The China Post news staff--Taiwan's two major refiners have raised gasoline and diesel prices by NT$0.1 liter, after a rise in international oil prices.
With the price adjustment, CPC Corp. is now selling 92-, 95- and 98-grade gasoline at NT$31.7, NT$32.4 and NT$33.9 a liter, respectively, and super diesel at NT$29.9 a liter.
Formosa Petrochemical, CPC's main competitor, is offering its products at the same prices except for 98-grade gasoline, which is being offered at NT$34 a liter at Formosa gas stations island-wide.
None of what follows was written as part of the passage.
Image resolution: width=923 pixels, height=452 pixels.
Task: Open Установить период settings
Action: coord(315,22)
According to CPC, international oil prices have jumped on various factors including Greece's acceptance of a resolution over its debt problems, a recovery in the U.S. jobs market and continued tensions in the Middle East.
The benchmark that CPC uses, an average between oil traded on Dubai and Brent indices, stood at US$123.34 per barrel, up US$0.95 from the US$122.39 for last week. Coupled with exchange rate factors, the margin of increase was 0.82 percent, or a rise of NT$0.3 a liter for local gasoline and diesel prices.
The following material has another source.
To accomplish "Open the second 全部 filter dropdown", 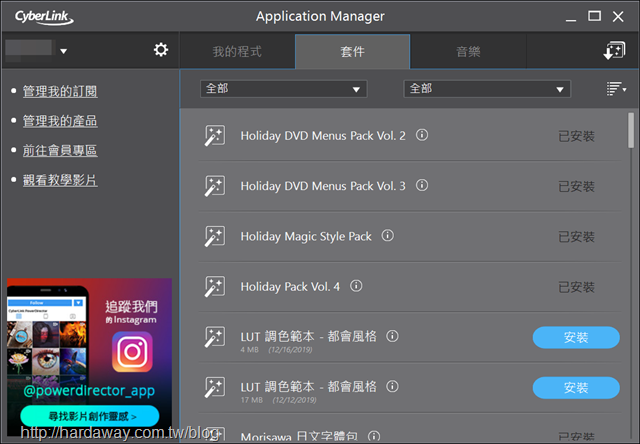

CPC will absorb part of the price hike in keeping with the government's overall price stabilization measure. Since December 2010, CPC has absorbed a total of NT$5.4 and NT$5.5 a liter for gasoline and diesel fuel, respectively. It will take the money back from consumers when prices drop.
Right now, the government has no timetable on when to end the price absorption.